◆ SELECTED EXTRACT ◆
>> Begin

The rules for components in functions are described in \cref{function-as-a-specialized-class}.

Conditional declarations of components are described in \cref{conditional-component-declaration}.

\subsubsection{Declaration Equations}\label{declaration-equations}

An environment that defines the value of a component of built-in type is
said to define a declaration equation associated with the declared
component. For declarations of vectors and matrices, declaration
equations are associated with each element.

Only components of the restricted classes \lstinline!type!, \lstinline!record!, \lstinline!operator record!, and \lstinline!connector!, or components of classes inheriting from \lstinline!ExternalObject! may have declaration equations.  See also the corresponding rule for algorithms, \cref{restrictions-on-assigned-variables}.

\subsubsection{Prefix Rules}\label{prefix-rules}

Variables declared with the \lstinline!flow! or the \lstinline!stream! type prefix shall be a subtype of \lstinline!Real!.

Type prefixes (that is, \lstinline!flow!, \lstinline!stream!, \lstinline!discrete!, \lstinline!parameter!, \lstinline!constant!, \lstinline!input!, \lstinline!output!) shall only be applied for type,
record and connector components -- see also record specialized class, \cref{specialized-classes}.

An exception is \lstinline!input! for components whose type is of the special class function type (these can only be used for function formal parameters and has special semantics, see \cref{functional-input-arguments-to-functions}), and the \lstinline!input! prefix is not applied to the elements of the component and is allowed even if the elements have \lstinline!input! or \lstinline!output! prefix.

In addition, instances of classes extending from \lstinline!ExternalObject! may have type prefixes \lstinline!parameter! and \lstinline!constant!, and in functions also type prefixes
\lstinline!input! and \lstinline!output!, see \cref{external-objects}.

The type prefixes \lstinline!flow!, \lstinline!stream!, \lstinline!input! and \lstinline!output! of a structured component (except as described above) are also applied to the elements of the component (this is done after verifying that the type prefixes occurring on elements of the component are correct; e.g.\ the \lstinline!flow! prefix can be used on a record component and all the record elements will generate zero-sum equations, even if elements of a record shall not be declared with the \lstinline!flow! prefix).  When any of the type prefixes \lstinline!flow!, \lstinline!stream!, \lstinline!input! and \lstinline!output! are applied for a structured component, no element of the component may have any of these type prefixes.  The corresponding rules for the type prefixes \lstinline!discrete!, \lstinline!parameter! and \lstinline!constant! are described in \cref{variability-of-structured-entities} for structured components.

\begin{example}
\lstinline!input! can only be used, if none of the elements has a \lstinline!flow!, \lstinline!stream!, \lstinline!input! or \lstinline!output! type prefix.
\end{example}

The prefixes \lstinline!input! and \lstinline!output! have a slightly different semantic meaning
depending on the context where they are used:
\begin{itemize}
\item
  In \emph{functions}, these prefixes define the computational causality
  of the function body, i.e., given the variables declared as \lstinline!input!, the
  variables declared as \lstinline!output! are computed in the function body, see
  \cref{function-call}.

>> End

◆ DATA LISTING ◆
>> Begin

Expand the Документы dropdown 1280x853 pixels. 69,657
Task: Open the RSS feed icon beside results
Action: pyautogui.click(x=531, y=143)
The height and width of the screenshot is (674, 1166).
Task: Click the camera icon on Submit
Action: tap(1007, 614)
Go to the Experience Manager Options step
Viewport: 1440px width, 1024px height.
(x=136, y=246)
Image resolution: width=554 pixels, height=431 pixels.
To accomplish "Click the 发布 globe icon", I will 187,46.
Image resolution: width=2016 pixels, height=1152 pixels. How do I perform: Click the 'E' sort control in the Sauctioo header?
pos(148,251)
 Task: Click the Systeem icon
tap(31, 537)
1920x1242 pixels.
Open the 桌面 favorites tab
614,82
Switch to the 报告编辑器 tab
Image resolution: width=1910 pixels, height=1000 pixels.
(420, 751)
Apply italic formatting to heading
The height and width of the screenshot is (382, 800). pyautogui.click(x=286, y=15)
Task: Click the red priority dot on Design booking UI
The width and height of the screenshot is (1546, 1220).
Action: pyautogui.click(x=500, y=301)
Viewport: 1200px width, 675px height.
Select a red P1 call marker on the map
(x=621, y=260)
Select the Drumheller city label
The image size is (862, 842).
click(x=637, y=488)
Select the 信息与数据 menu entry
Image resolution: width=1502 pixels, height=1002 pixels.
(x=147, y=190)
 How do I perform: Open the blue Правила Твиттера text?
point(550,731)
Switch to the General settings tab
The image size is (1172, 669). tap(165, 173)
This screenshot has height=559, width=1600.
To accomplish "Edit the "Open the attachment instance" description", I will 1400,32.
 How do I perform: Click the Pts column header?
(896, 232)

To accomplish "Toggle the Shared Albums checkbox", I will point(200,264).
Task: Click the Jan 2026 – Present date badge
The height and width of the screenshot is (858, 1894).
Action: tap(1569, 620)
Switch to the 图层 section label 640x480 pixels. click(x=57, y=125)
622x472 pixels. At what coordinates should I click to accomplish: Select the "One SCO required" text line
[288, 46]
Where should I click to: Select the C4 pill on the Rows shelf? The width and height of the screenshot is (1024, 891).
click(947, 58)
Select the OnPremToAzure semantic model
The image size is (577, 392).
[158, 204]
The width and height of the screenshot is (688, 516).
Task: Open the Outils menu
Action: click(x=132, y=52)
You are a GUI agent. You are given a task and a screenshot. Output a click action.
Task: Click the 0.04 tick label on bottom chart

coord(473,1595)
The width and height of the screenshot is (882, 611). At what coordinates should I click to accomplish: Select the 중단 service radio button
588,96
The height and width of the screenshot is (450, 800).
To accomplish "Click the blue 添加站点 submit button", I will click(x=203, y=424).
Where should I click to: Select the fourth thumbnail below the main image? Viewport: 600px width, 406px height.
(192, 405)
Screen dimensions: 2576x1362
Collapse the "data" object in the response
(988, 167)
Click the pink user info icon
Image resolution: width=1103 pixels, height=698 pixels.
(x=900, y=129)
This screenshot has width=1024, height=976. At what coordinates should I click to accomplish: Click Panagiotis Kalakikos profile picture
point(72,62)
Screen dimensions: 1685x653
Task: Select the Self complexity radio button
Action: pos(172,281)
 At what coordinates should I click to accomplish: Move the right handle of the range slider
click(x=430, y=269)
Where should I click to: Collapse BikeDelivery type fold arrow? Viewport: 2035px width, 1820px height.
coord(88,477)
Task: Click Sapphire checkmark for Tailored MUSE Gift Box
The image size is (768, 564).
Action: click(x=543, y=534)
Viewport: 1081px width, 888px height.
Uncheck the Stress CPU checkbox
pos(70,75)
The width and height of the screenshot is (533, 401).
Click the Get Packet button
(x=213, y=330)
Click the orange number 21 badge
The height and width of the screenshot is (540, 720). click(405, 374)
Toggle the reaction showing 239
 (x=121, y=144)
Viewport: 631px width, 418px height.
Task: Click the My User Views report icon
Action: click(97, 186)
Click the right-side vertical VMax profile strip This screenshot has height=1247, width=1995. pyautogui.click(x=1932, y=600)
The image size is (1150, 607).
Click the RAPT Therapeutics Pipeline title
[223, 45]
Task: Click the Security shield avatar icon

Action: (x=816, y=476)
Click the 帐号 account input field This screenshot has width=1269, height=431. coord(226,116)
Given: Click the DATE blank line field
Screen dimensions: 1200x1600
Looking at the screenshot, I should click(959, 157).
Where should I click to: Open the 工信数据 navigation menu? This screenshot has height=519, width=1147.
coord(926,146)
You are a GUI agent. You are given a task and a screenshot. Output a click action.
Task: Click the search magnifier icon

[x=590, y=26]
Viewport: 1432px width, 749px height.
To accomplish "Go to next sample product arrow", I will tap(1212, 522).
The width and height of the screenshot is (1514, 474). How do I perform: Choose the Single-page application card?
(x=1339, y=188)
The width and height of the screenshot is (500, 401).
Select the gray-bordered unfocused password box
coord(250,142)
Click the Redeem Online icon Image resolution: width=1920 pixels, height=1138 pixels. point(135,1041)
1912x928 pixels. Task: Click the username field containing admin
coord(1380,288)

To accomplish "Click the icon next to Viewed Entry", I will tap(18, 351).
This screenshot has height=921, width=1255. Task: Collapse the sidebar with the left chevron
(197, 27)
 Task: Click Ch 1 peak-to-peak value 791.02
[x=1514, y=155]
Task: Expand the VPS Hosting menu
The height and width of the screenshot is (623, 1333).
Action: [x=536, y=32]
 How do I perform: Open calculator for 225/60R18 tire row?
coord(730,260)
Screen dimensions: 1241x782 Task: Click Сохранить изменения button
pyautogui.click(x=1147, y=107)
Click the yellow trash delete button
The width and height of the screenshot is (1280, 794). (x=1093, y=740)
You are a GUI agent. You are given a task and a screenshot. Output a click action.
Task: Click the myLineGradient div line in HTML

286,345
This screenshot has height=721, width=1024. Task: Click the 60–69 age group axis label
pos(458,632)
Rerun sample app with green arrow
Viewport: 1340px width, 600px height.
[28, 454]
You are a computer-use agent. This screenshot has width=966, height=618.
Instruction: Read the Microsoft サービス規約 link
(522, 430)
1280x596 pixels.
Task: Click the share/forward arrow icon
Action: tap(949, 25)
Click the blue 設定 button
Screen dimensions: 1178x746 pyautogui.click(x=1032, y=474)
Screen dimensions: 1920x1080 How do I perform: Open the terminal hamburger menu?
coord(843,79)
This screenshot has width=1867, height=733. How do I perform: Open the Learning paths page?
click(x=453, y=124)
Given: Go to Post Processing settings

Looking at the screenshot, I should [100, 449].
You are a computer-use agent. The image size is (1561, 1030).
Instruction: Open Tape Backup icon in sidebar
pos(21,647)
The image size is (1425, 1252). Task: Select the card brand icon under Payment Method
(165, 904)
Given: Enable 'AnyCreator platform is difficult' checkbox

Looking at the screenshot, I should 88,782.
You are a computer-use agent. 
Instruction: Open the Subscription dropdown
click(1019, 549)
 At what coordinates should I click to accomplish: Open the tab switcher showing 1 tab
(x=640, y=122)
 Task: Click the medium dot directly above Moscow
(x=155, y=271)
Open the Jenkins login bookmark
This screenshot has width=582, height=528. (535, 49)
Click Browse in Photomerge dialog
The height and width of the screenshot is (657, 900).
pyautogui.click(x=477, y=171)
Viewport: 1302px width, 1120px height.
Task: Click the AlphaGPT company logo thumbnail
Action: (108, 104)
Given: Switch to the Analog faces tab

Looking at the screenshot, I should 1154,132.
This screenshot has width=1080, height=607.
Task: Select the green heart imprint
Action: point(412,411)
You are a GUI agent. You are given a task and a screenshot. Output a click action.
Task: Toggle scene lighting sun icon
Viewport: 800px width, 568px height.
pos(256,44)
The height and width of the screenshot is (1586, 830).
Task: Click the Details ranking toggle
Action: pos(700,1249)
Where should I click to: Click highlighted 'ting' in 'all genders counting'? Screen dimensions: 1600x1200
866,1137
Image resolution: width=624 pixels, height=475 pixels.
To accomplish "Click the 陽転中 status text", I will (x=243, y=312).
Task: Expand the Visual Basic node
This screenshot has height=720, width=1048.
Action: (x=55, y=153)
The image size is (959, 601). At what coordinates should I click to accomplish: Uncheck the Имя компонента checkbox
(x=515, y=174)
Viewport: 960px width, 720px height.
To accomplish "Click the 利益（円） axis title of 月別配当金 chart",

>> End

Reproduce the passage of the declaration and prefix rules excerpt starting at "Conditional declarations of" and ending at "with each element.".

◆ EXPECTED OUTPUT ◆
Conditional declarations of components are described in \cref{conditional-component-declaration}.

\subsubsection{Declaration Equations}\label{declaration-equations}

An environment that defines the value of a component of built-in type is
said to define a declaration equation associated with the declared
component. For declarations of vectors and matrices, declaration
equations are associated with each element.